**Alınan metin:**
───

Erzurum'un sorunlarının çözümüne hep Ankara'dan oturarak yaklaşım sergilediklerini ifade eden Kılıçdaroğlu, "Eskiden CHP Erzurum'a çok fazla gelmezdi. Bir anlamda kabahat bizdeydi, gelmedik, oturmadık, çay ve kahvenizi içmedik. Derdinizi dinlemedik, Ankara'da oturup bize oy verin dedik. Şimdi tabloyu değiştirdik. Kemal kardeşiniz aranıza gelip çayınızı, kahvenizi içip, derdinizi dinliyor." diye konuştu.
Cumhuriyet Halk Partisi (CHP) Genel Başkanı Kemal Kılıçdaroğlu, Başbakan Recep Tayyip Erdoğan'a yönelik tartışma programı çağrısını yineleyerek, "Ben onun konuştuğu dilden zaten konuşmuyorum. Dilimiz farklı, ne yapayım. Sadece uygar bir insan gibi onu tartışmaya davet ediyorum. Kendine güveniyorsan gel, senin istediğin televizyon kanalında, isteğin yerde, meydanda, parkta, sen nerede istiyorsan orada çık karşıma, tartışalım" dedi.

───

**Yapılacak işler:**
**a.** Kılıçdaroğlu haberine göre şu ifadeler doğru mu: (i) Kılıçdaroğlu, CHP'nin eskiden Erzurum'a sık geldiğini söylüyor. (ii) Kılıçdaroğlu, Erdoğan'ı tartışmaya davet ediyor. (iii) Kılıçdaroğlu, tartışmanın kendi seçeceği bir televizyon kanalında yapılmasını istiyor. Her biri için evet ya da hayır deyin ve buna karar veren sözleri haberden harfi harfine alıntılayın.
**b.** Kılıçdaroğlu haberini son cümlesinden sonra devam ettirerek yazın.

**Veri kümesi:**
───

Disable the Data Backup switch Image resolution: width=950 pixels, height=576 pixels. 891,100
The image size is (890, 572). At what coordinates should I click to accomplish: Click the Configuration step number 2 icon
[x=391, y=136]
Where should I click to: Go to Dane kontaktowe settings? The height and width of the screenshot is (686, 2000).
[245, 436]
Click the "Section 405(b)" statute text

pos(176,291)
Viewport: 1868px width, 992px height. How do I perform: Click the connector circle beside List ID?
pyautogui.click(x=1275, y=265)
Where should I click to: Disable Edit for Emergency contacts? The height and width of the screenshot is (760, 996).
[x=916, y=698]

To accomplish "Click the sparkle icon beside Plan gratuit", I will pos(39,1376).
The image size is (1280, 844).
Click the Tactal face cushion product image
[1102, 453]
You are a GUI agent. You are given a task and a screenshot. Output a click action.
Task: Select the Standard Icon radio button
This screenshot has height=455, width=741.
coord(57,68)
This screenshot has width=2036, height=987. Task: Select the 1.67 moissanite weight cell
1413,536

───

**İşlerin cevapları:**
**a.**
(i) Hayır: "Eskiden CHP Erzurum'a çok fazla gelmezdi."
(ii) Evet: "Sadece uygar bir insan gibi onu tartışmaya davet ediyorum."
(iii) Hayır: "senin istediğin televizyon kanalında"

**b.**
ERZURUM MİTİNGİ
Trabzon'daki mitinginin ardından özel uçakla Erzurum'a gelen CHP Genel Başkanı Kemal Kılıçdaroğlu, burada milletvekili adayları ve partililerce karşılandı. Kılıçdaroğlu, yaklaşık bir saat gecikmeli başlayan mitingde, İstasyon Meydanı'nın dolduran yaklaşık 3 bin kişiye seslendi.
Miting alanındakilere "Nasılsınız, iyi misiniz" diye soran CHP lideri Kılıçdaroğlu, "iyiyiz" cevabını alınca, "Siz iyiyseniz, Kemal kardeşiniz de iyidir. Siyaseti sizin için yola çıkarak yaptım. Bu halkı yalandan ve talandan korumak için, düzgün ve temiz insanlar için, kadın ve erkek eşitliğini, bir tek çocuğun yatağa aç girmediği bir Türkiye için siyasete girdim" diye konuştu.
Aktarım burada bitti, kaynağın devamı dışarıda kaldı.